Dose-Dependent Down-Regulation of CD1 Molecules on Monocyte-Derived Dendritic Cells by IL-10
Dendritic cells in the blood of tumor patients have been shown to be reduced in numbers and function.34 To rule out the possibility that monocyte-derived DC from patients suffering from metastatic melanoma have inherently altered CD1 expression, monocyte-derived DC were generated from PBMC of melanoma patients (n = 3) as well as healthy individuals (n = 3) and CD1 expression was compared after 5 days using flow cytometry. No significant difference in CD1a, b and c expression levels could be observed (data not shown). Down-regulation of CD1d molecules by IL-10 treatment was not assessed since FCS-cultured monocyte-derived DC bear little or no CD1d, as previously described.32 It has previously been demonstrated that IL-10 added at the beginning of the culture inhibits expression of CD1 molecules on GMCSF/IL-4-treated monocytes and that IL-10 down-regulates CD1a on monocyte-derived DC.12,35 We therefore studied whether IL-10 can down-regulate CD1a, CD1b, CD1c expression on our monocyte-derived DC preparations. After 3 days in culture, DC exhibited the features of immature DC: the majority of cells was in suspension and showed a dendritic phenotype. Flow cytometry analysis showed high expression levels of HLA-DR (98.3 ± 0.6% of cells; mean fluorescence intensity (MFI), 326.4 ± 35.1), CD11a (97.7 ± 1.3%; MFI, 214.2 ± 31.1), CD11b (95.5 ± 1%; MFI, 69.9 ± 12.1) and CD11c (98.8 ± 0.5%; MFI, 156.8 ± 26.5). CD80 and CD86 expression could be detected on 23.8 ± 9.7% and 48.6 ± 11.5% of DC, respectively. Only 29.4 ± 2.5% of DC expressed CD14, which was a 4.7-fold decrease compared to fresh monocytes (MFI 124.1 ± 18.0 versus 588.3 ± 23.1, respectively). A certain degree of spontaneous maturation was observed on 5.7 ± 2.3% of cells that expressed CD83 molecules. At this time point the majority of the cells stained positive for CD1 molecules: CD1a, 87.8 ± 6.8%; CD1b, 88.0 ± 5.3%; and CD1c, 95.7 ± 2.2% (data not shown).
Cells were further cultured for 48 and 72 hours in the presence of 800 IU/ml GM-CSF and 1000 IU/ml IL-4 with or without IL-10 (1, 10, and 100 ng/ml).

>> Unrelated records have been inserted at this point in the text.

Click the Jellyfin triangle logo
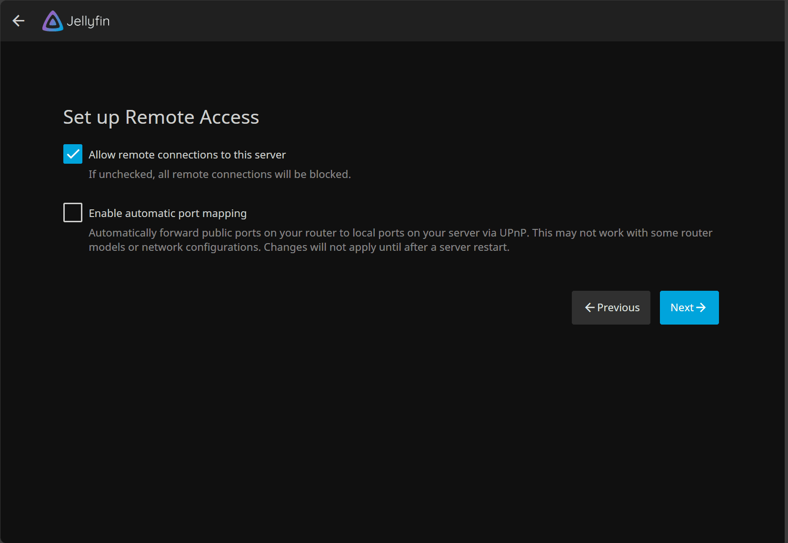The height and width of the screenshot is (543, 788). 52,21
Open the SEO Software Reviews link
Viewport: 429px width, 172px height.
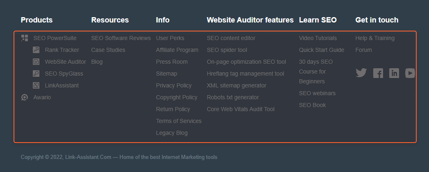tap(121, 38)
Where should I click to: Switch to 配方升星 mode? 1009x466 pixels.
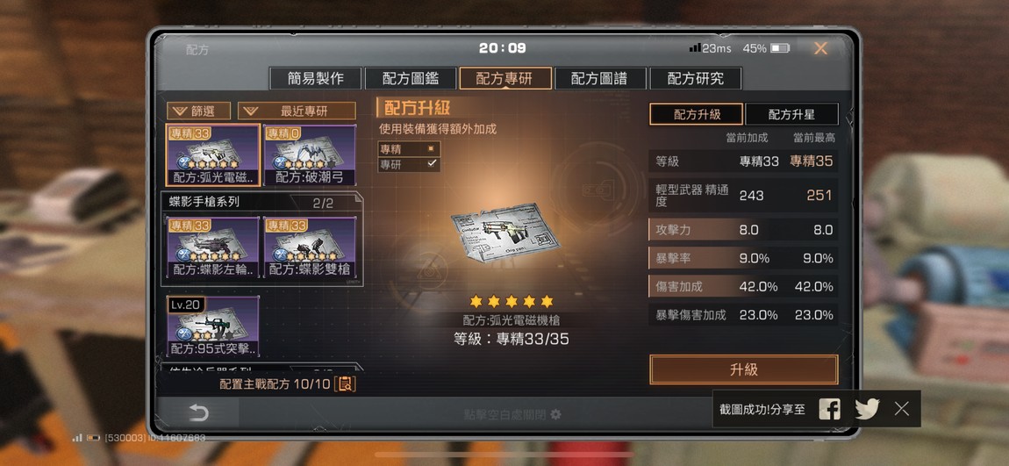791,115
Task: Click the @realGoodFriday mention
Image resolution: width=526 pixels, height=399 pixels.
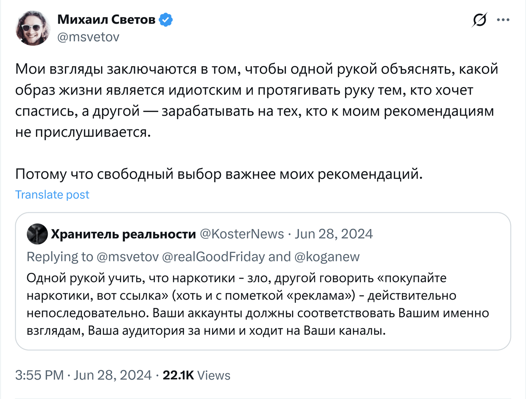Action: point(213,257)
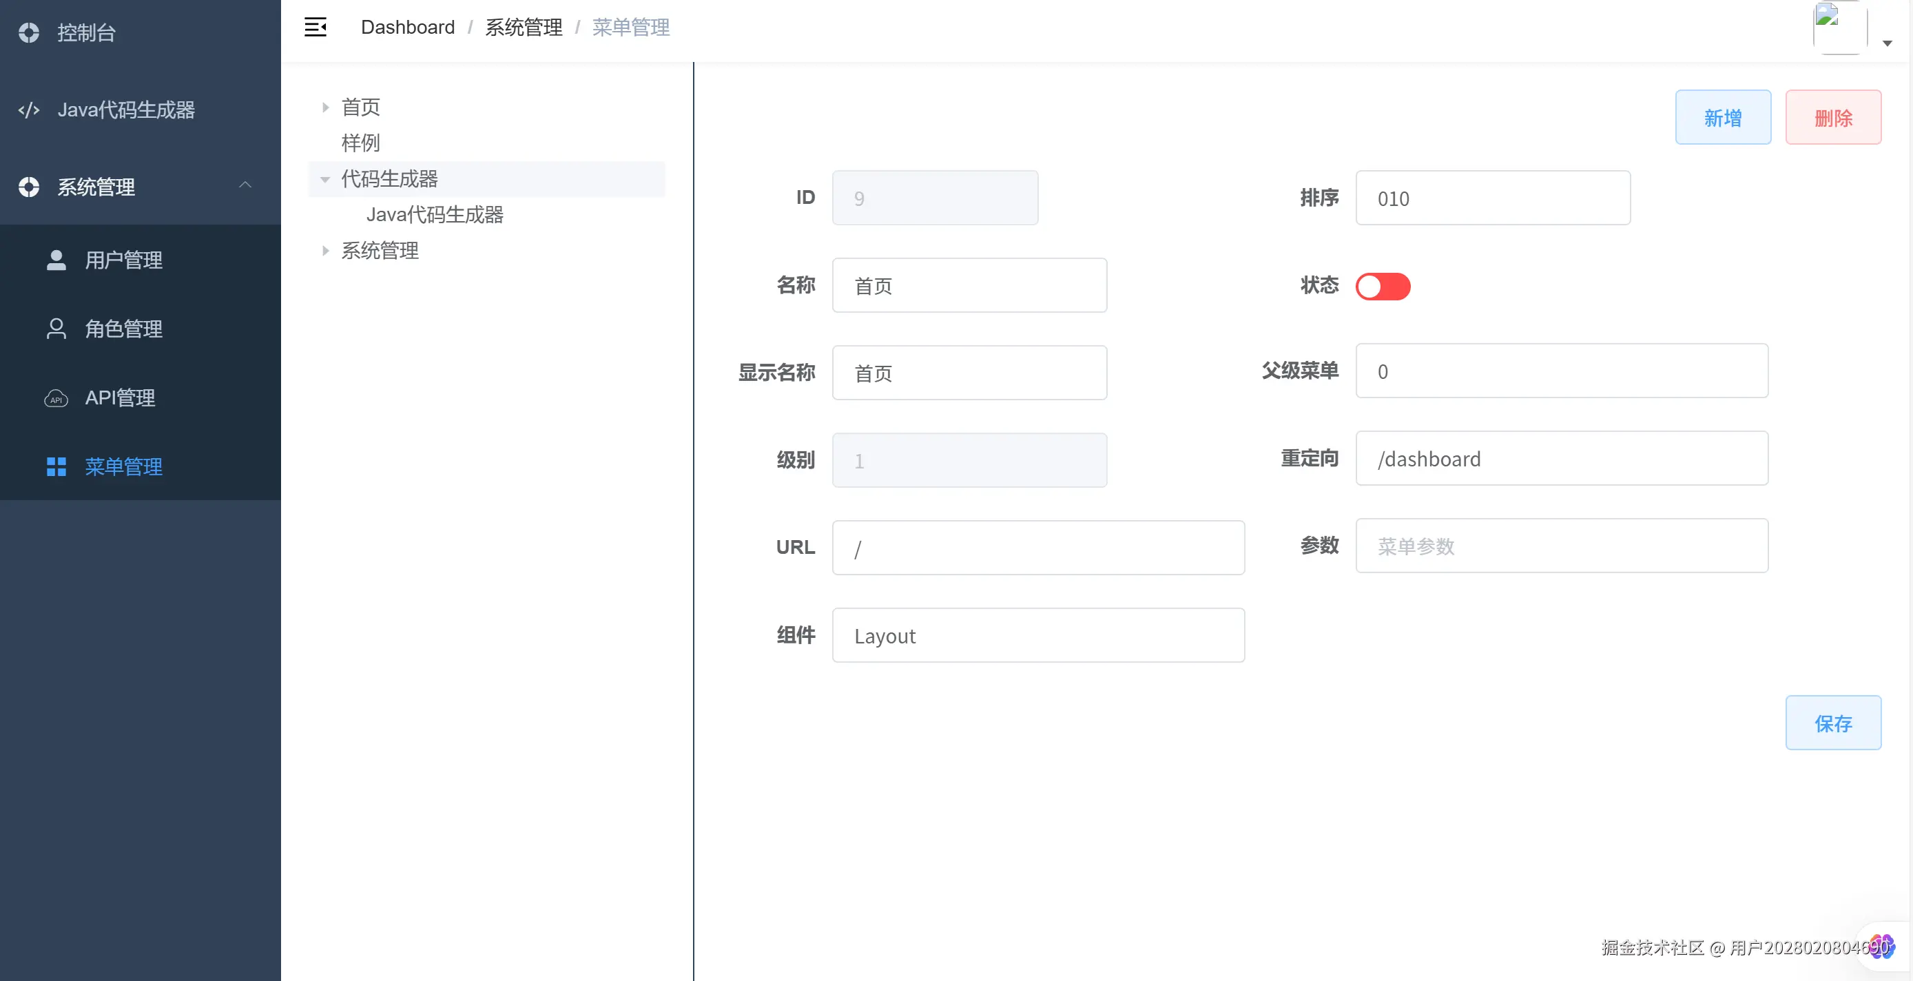Click the 用户管理 user icon

56,260
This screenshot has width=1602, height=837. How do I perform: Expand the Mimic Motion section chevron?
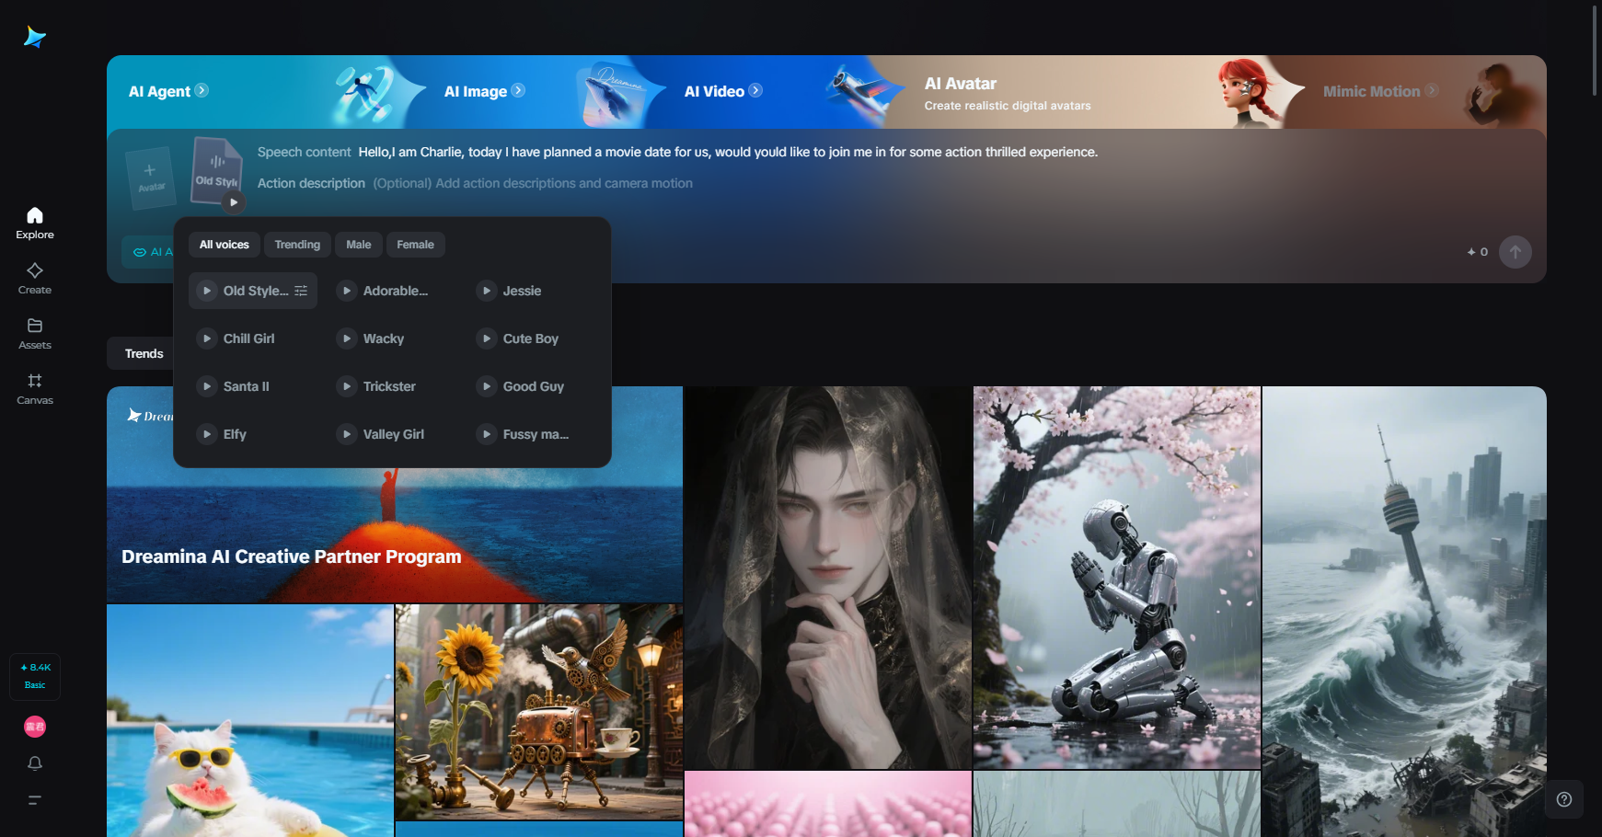[x=1432, y=91]
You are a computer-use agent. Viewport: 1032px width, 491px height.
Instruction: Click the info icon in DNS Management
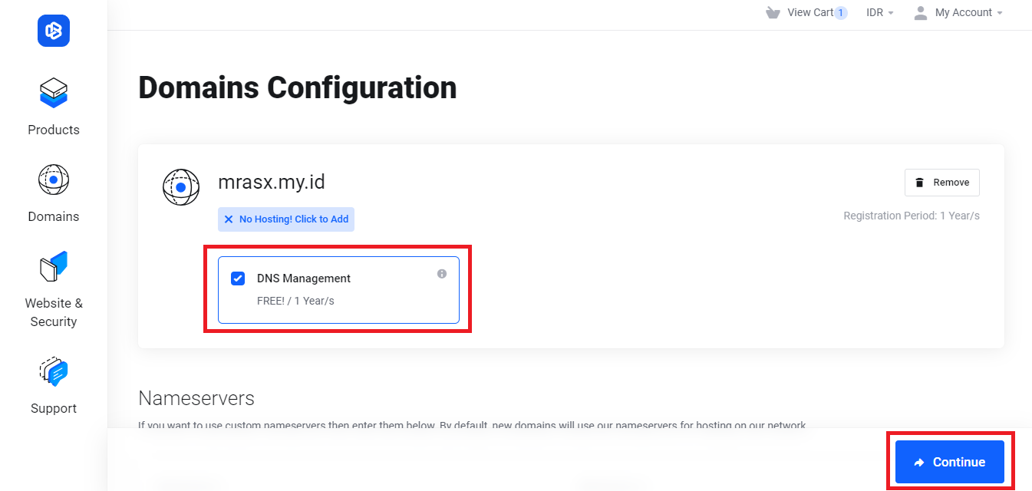[442, 274]
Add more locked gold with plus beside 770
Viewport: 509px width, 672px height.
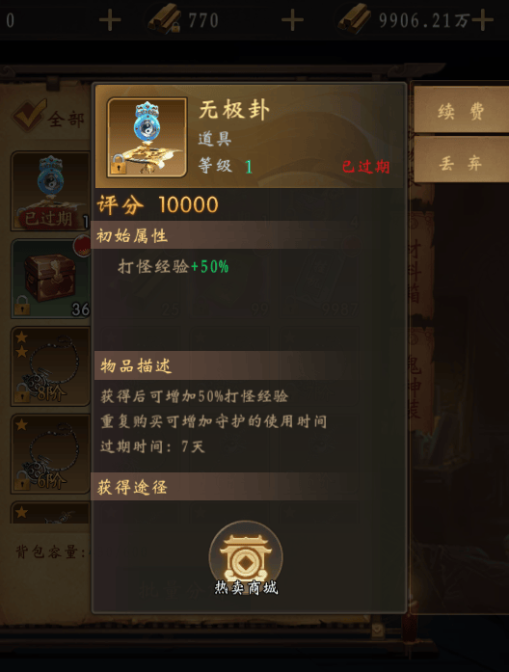[x=292, y=19]
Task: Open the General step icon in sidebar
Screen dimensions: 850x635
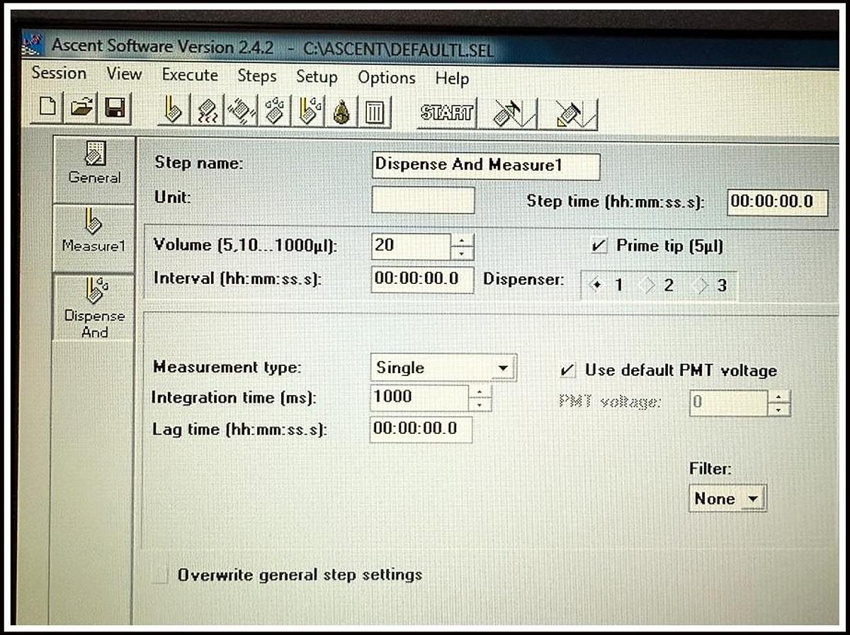Action: click(94, 164)
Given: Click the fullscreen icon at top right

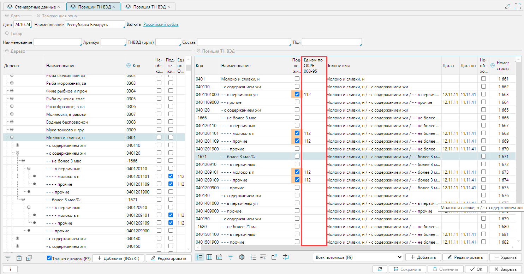Looking at the screenshot, I should pyautogui.click(x=518, y=6).
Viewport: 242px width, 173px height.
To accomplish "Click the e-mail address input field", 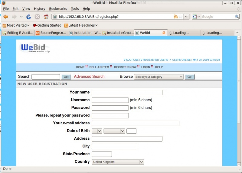I will 136,123.
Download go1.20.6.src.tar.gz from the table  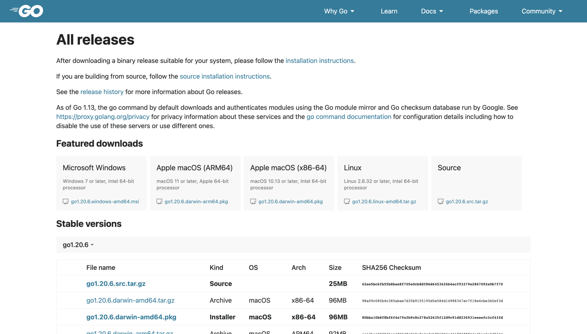click(116, 284)
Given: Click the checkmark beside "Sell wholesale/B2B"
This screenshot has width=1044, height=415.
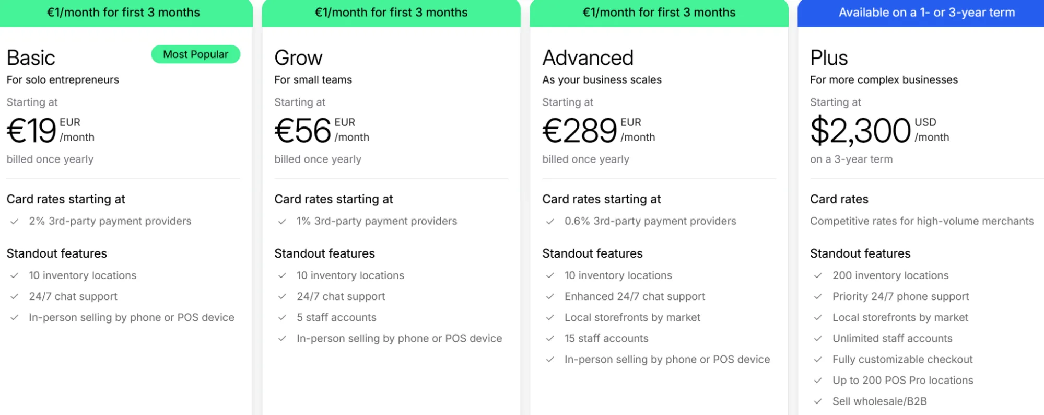Looking at the screenshot, I should coord(818,401).

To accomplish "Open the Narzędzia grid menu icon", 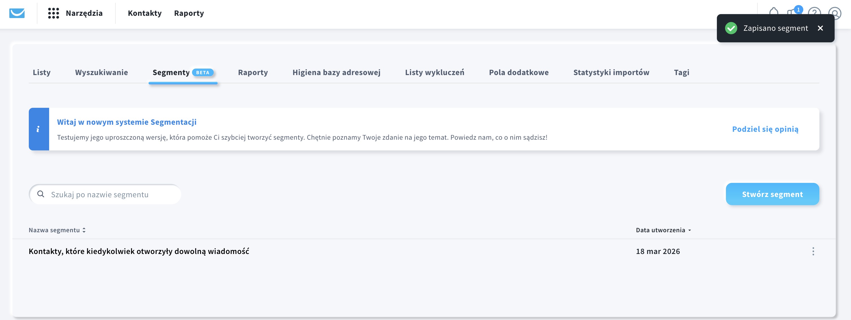I will (54, 13).
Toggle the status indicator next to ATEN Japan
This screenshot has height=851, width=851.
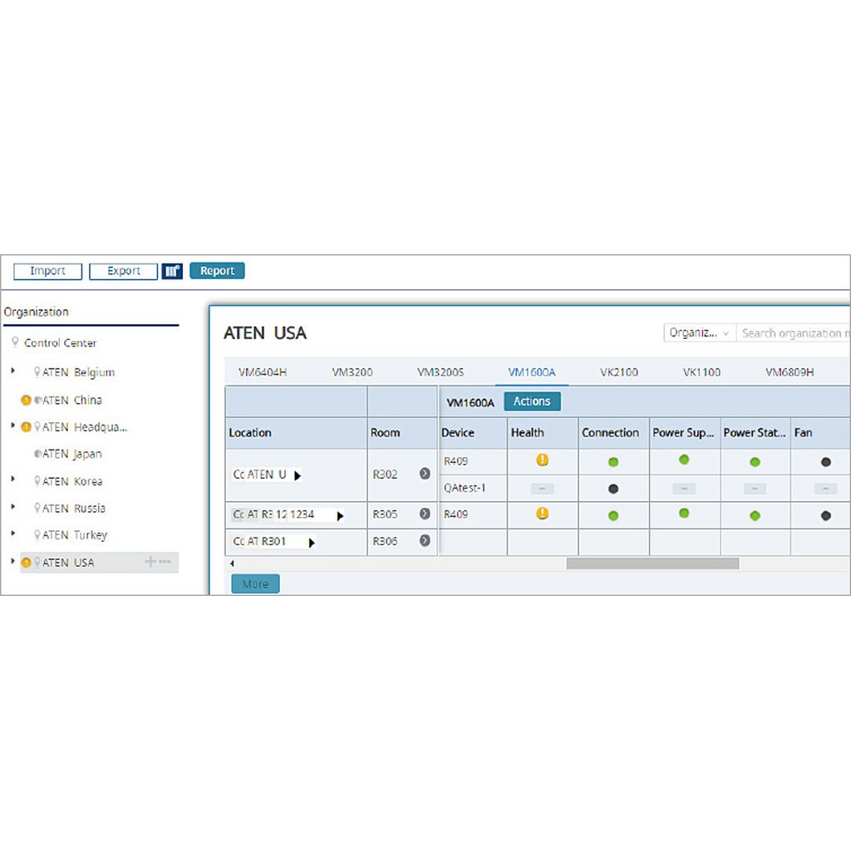[37, 454]
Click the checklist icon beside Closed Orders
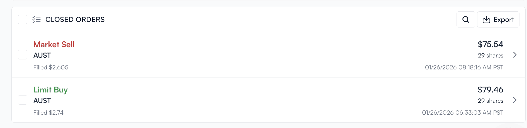This screenshot has height=128, width=527. click(36, 19)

Flow cytometry analysis of DC cultured in the absence of IL-10 showed that the MFI of HLA-DR (469.7 ± 12.9), CD11a (288.9 ± 8.4), CD11b (81.0 ± 9.8), and CD11c (210.6 ± 11.1) was further up-regulated after 72 hours although no significant changes in the percentage of positive cells was observed. Similarly, CD80 and CD86 expression levels were further increased and could be detected on 33.5 ± 9.5% and 77.8 ± 4.9% of DC, respectively. In contrast, CD14 was no longer detectable.
A dose-dependent down-regulation of CD1a, b, c expression on IL-10-treated, monocyte-derived DC could be observed after 48 hours (data not shown) and was even stronger after 72 hours (Figure 5A). Relative to DC cultured in the absence of IL-10, the decrease of the MFI of IL-10-treated, monocyte-derived DC using 1, 10, and 100 ng/ml was as follows: CD1a: 15% (P = 0.260), 48% (P < 0.05), 80% (P < 0.01); CD1b: 34% (P < 0.01), 39% (P < 0.01), 64% (P < 0.01), and CD1c: 32% (P = 0.080), 46% (P < 0.01), 68% (P < 0.01).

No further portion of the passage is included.